Imagine global climate policy as a chessboard. In chess, grandmasters know that it’s not just the pieces you move but also the open squares you control that matter. As Garry Kasparov noted: “In chess we have the obligation to move; there is no option to skip a turn if you can’t identify a direction that suits you”. Strategic voids work the same way in world politics. Instead of moving a piece (like signing a strict treaty), a powerful actor can control an empty space (leaving the treaty weak) so that others have to respond to how they fill it. For example, the Paris Agreement requires every country to make a pledge, but it does not set hard binding limits on carbon cuts. This lack of firm rules is a strategic void. It lets top polluters claim they are leaders in climate talks while actually keeping their commitments as weak as possible. In effect, the most powerful countries have used this intentional void to stay competitive economically without taking on big costs.
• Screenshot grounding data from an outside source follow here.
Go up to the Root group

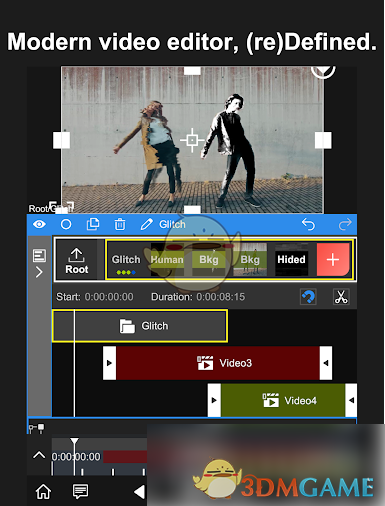[77, 260]
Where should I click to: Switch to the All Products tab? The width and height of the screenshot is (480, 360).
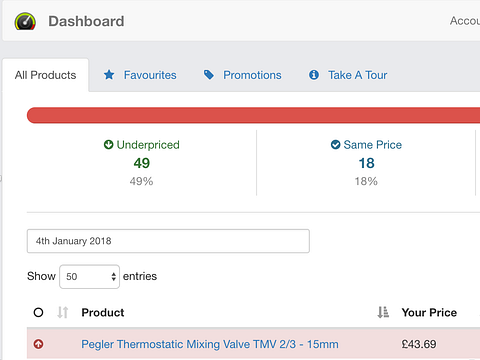[45, 75]

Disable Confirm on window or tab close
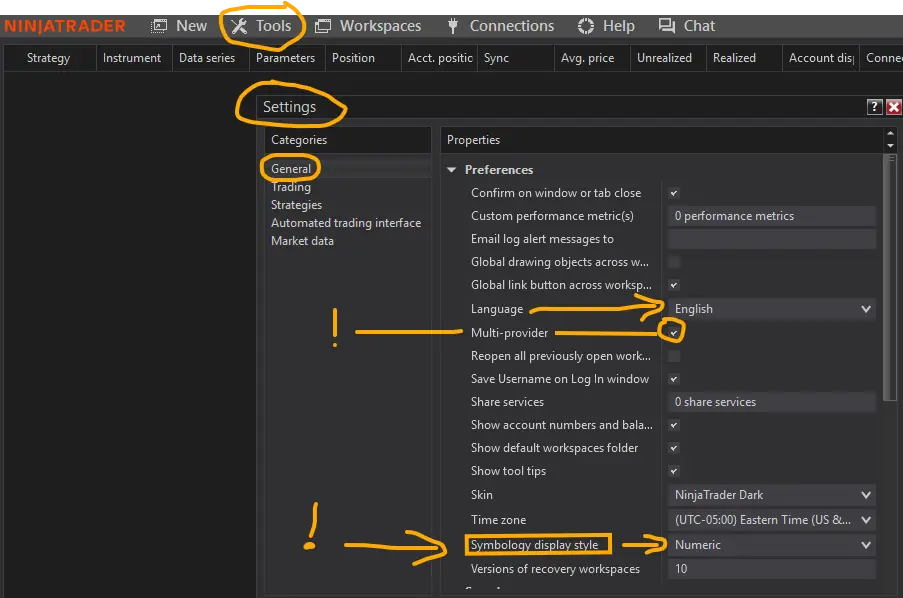(x=673, y=192)
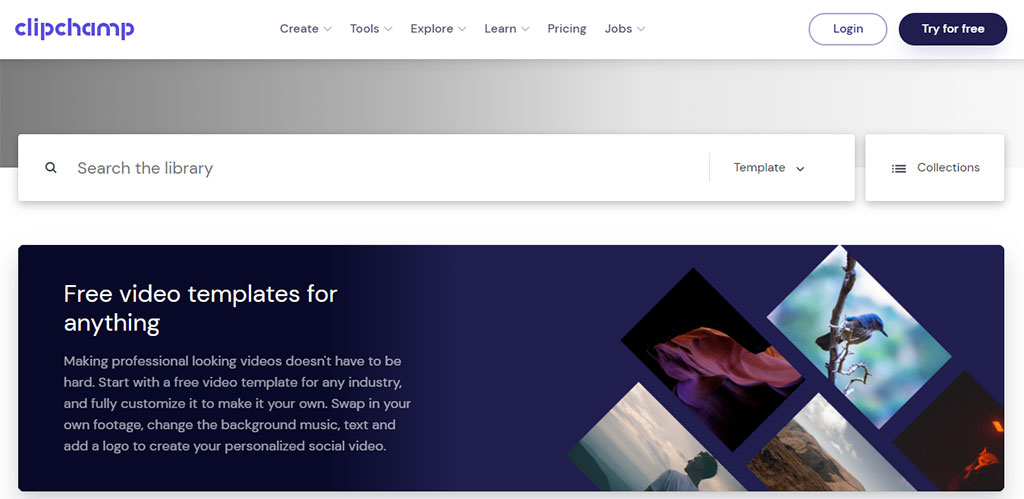Open the Template type dropdown
The image size is (1024, 499).
pos(769,168)
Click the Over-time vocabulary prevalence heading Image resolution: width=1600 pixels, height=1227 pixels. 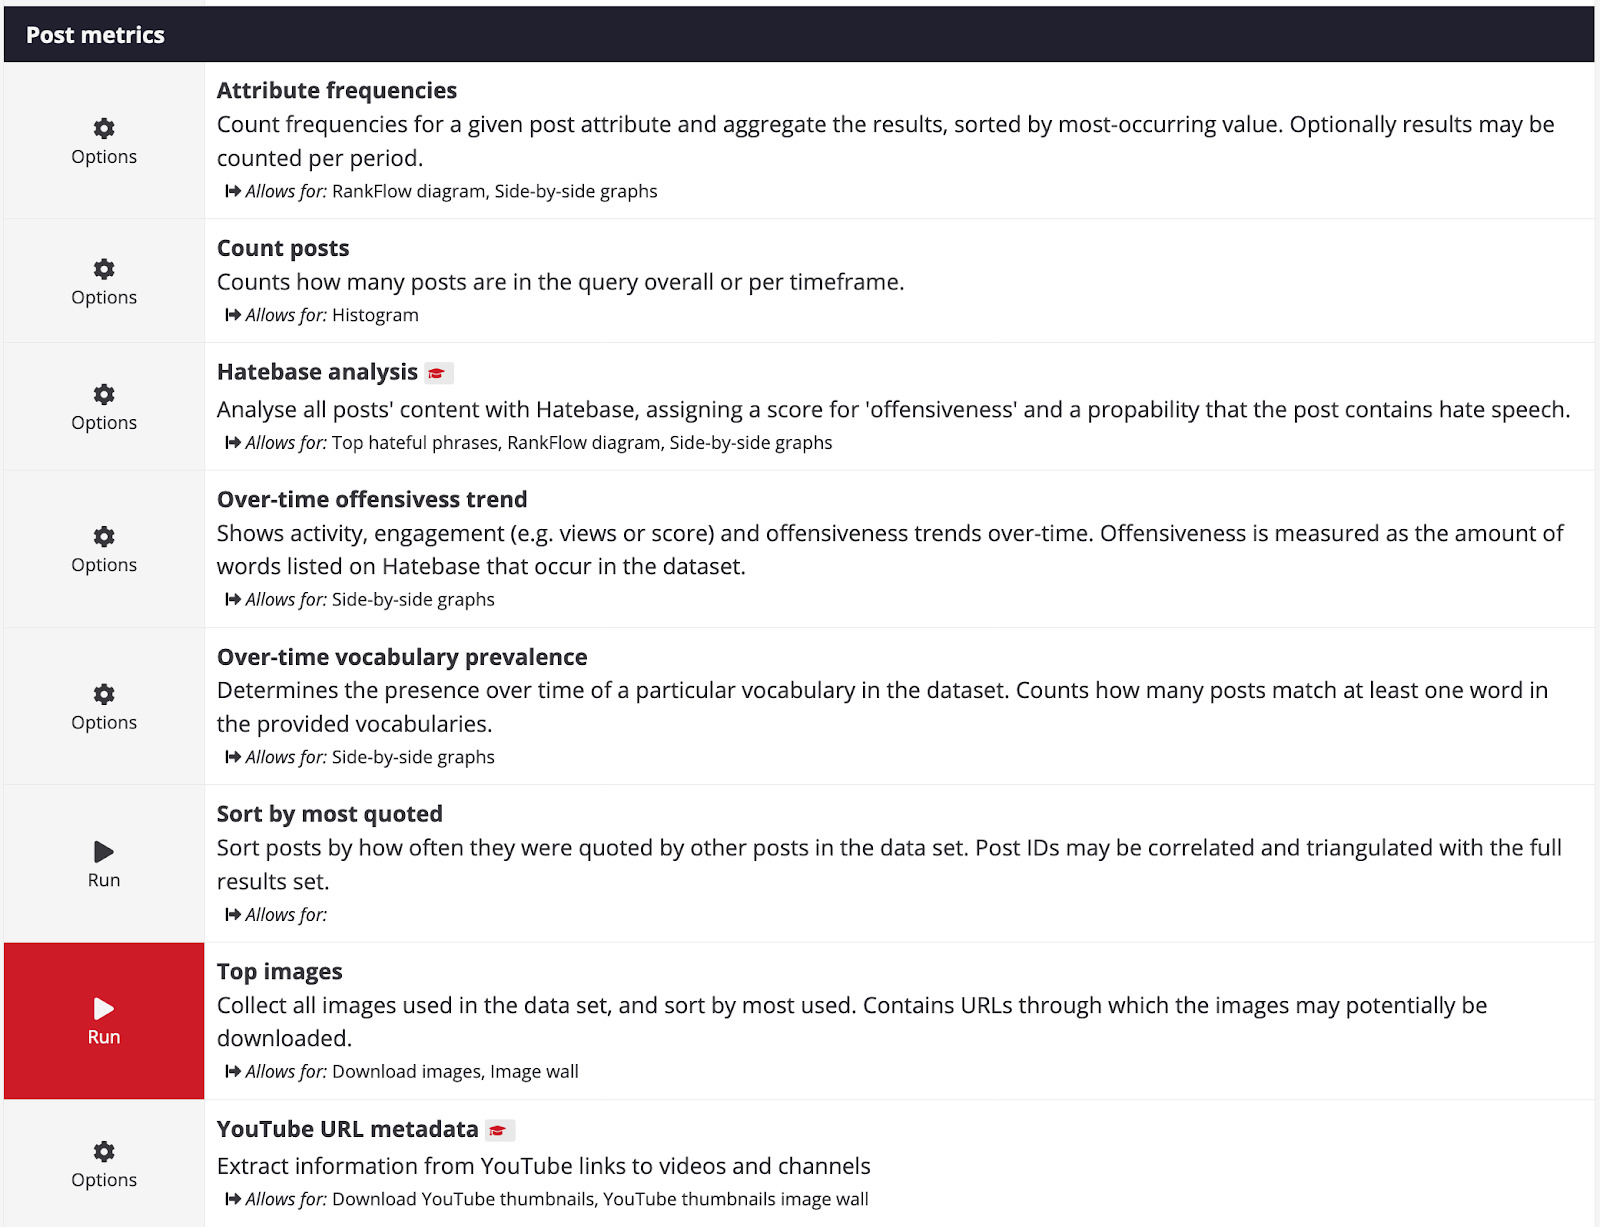401,657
These voids tie into the idea of soft power. Unlike military or economic force, soft power is about shaping what others want and believe. Joseph Nye introduced this term to describe how countries can influence others through attraction and persuasion instead of coercion. Strategic voids are prime territory for soft power: by keeping rules vague, powerful states can steer global norms and debates behind the scenes. They might fund friendly NGOs, frame the media narrative, or quietly make climate aid conditional on following their rules. In effect, they get to “set the agenda” without openly forcing anyone’s hand. This is like controlling the center of a chessboard by pressure rather than direct occupation: other players unconsciously adjust to the advantage of the strongest.
When major powers control voids this way, decisions end up reflecting their interests. For example, one study finds that even though Paris talks pledged to “assist developing countries” with money and technology, in practice there is a big gap. Rich countries promised $100 billion per year by 2020 to help poor nations adapt and cut emissions, but they fell short. An OECD report estimated only about $79.6 billion was mobilized in 2019. The shortfall undermines trust in the whole process.
This imbalance is a direct consequence of a strategic void. With no strict enforcement of the $100 billion promise, some wealthy donors give only a fraction of what is needed. The United States, Australia, and others provided far less than their fair share, while a few smaller rich countries contributed more. Because there was no hard binding rule forcing richer nations to pay up, those nations could maintain economic leadership without paying for climate damage. In short, the gap in enforceable funding rules became a tool for them to avoid costs and control the climate agenda indirectly.
These voids do more than weaken agreements, they shape who wins and who loses in the climate era. Environmental justice is about fairness: ensuring that all people, especially poor and marginalized communities, share in both the burdens and benefits of environmental policies. Strategic voids often work against justice. For example, when rich countries avoid paying for adaptation or disaster relief, the hardest hit are vulnerable communities who did little to cause the problem. As scholar Joan Martínez-Alier notes, the most vulnerable communities, particularly in the Global South, disproportionately bear the impacts of environmental degradation due to the absence of effective governance mechanisms. In plain terms, the poorest people suffer most from pollution and climate change while having the least voice in making the rules.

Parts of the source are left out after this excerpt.